European AI Sovereignty: Building on European Strengths
by Esben Toftdahl Nielsen, Co-Founder / CEO

When Yann LeCun raised a billion dollars for a new AI lab in Paris earlier this year, it was easy to read as a one-off headline. But it is part of a broader pattern that deserves more attention than it gets.
I care about how Europe is doing in AI. Compared to the US and China, we are clearly behind. Investment in AI companies alone is roughly ten times higher in the US. That gap is real and it matters.
But we are not at zero. And the picture is more interesting than the headline numbers suggest.
The European AI ecosystem
A number of European companies are building important — in some cases irreplaceable — parts of the AI value chain.
Mistral AI in France is developing frontier language models that are competitive with the best US offerings at a fraction of the cost. They are Europe's most credible answer to the question of whether a European company can compete at the model layer.
ASML in the Netherlands produces the extreme ultraviolet lithography machines required to manufacture advanced AI chips. Every high-end AI chip ever built runs on ASML equipment. No competitor exists anywhere in the world.
Black Forest Labs in Germany is developing widely used image generation models. Both Adobe and Meta license their technology.
Nscale in the UK is building large-scale AI compute infrastructure, with billions raised and hundreds of thousands of GPUs contracted.
Axelera AI in the Netherlands is designing edge AI chips with significant efficiency gains over current alternatives. Kyutai in France is building real-time speech AI with latency low enough for natural dialogue. Aleph Alpha in Germany is focusing on sovereign AI infrastructure for regulated sectors. SiPearl is developing European processors for the EuroHPC supercomputer network. And ARM, British-born, designs the chip architectures running most mobile and cloud AI workloads globally.
The pieces are there. The question is execution.
Why this matters for organisational leaders
For leaders running organisations in Europe, this is not an abstract technology debate. As AI becomes infrastructure — as fundamental to operations as cloud computing or enterprise software — the question of which ecosystem you depend on becomes genuinely strategic.
Three dimensions stand out.
Supply chain resilience.

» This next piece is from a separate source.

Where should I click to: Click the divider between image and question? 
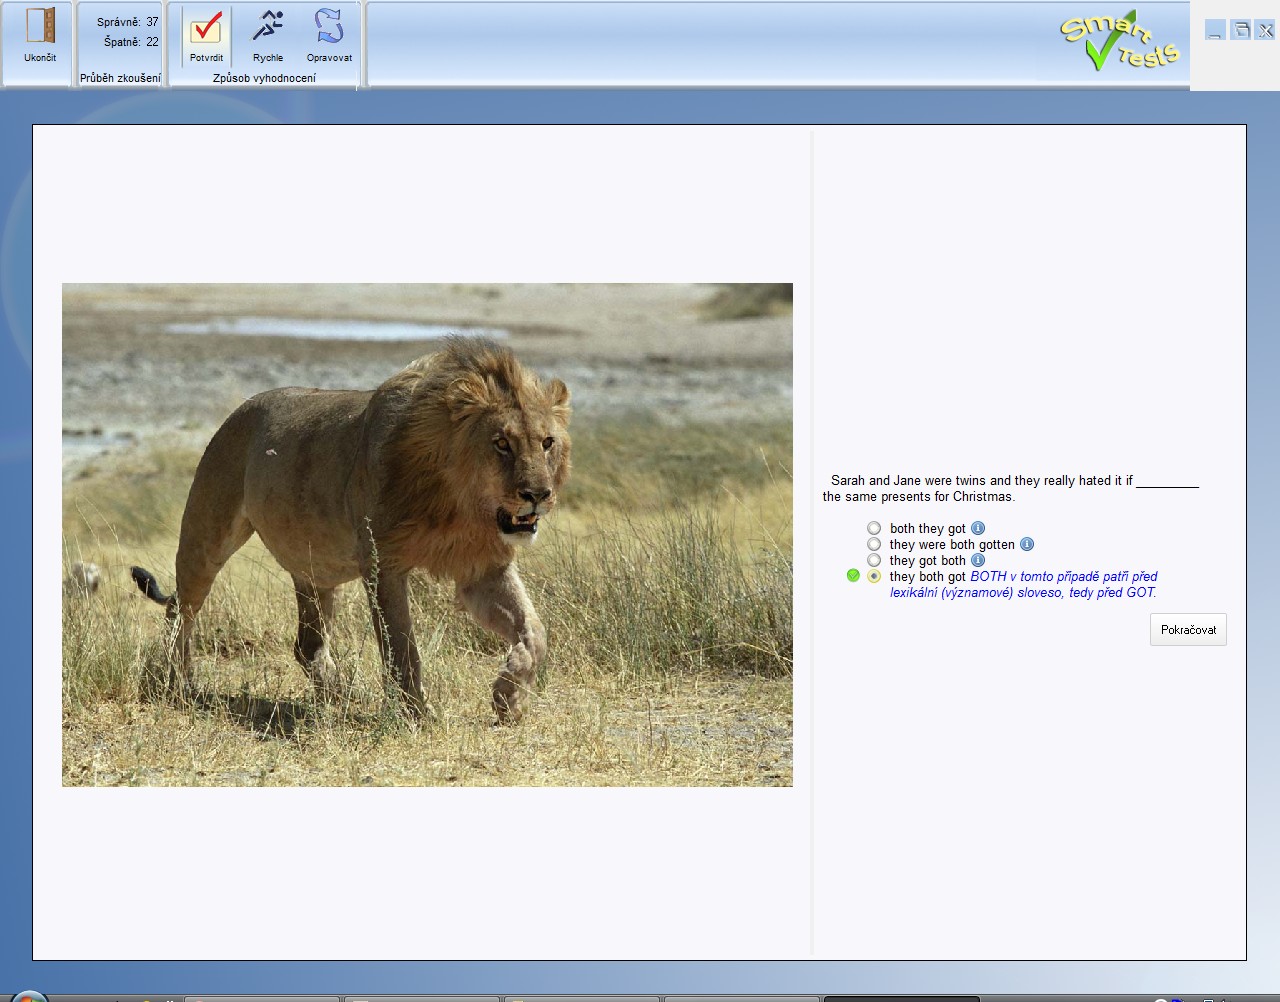[812, 542]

Geopolitical tensions can disrupt technology supply chains with little warning. Organisations that depend entirely on a single region's AI ecosystem carry a concentration risk that most have not yet priced in.
Competitive positioning. If your AI capabilities are built entirely on platforms controlled by companies in other jurisdictions, your ability to differentiate is constrained by what those platforms choose to offer. The organisations building on a diverse ecosystem — including European providers — have more room to move.

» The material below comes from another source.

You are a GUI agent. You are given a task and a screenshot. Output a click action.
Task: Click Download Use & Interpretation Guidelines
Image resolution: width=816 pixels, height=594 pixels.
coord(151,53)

Values alignment. European AI companies tend to build with different assumptions about transparency, data protection, and human oversight. For organisations operating under European regulation, or serving customers who expect those standards, this alignment is not a nice-to-have. It is a practical requirement.
The investment gap is real — but so is the opportunity
The ten-to-one investment gap with the US is not going to close overnight. But investment volume is a lagging indicator. What matters more is whether European companies are building capabilities that the world needs and cannot easily get elsewhere.

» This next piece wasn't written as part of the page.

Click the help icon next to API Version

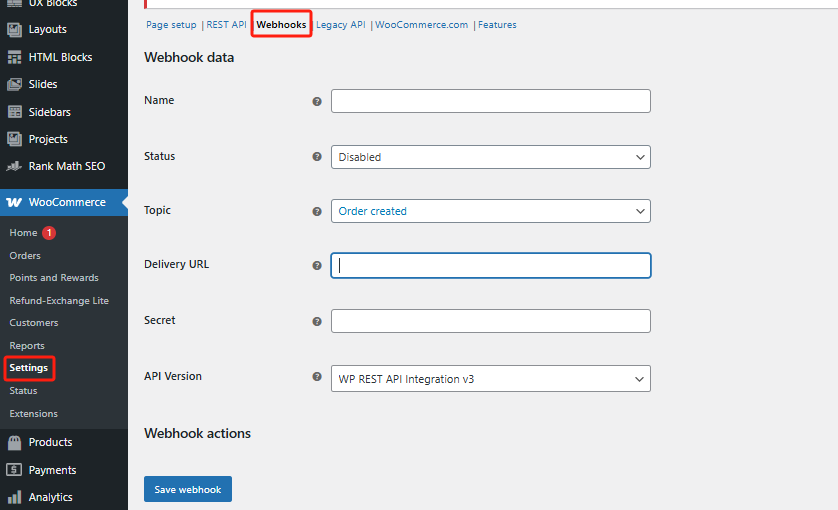tap(317, 378)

In lithography, the answer is unambiguous. In open-weight models, edge computing, and sovereign infrastructure, the position is strengthening. In frontier model development, the race is still open.
For organisational leaders, the practical implication is straightforward. Know your AI supply chain. Understand where your critical AI capabilities come from. And consider whether a European component in your AI strategy is not just a matter of principle, but a matter of strategic resilience.
The organisations that think about this now will have options. The ones that do not will discover their dependency when it is too late to diversify.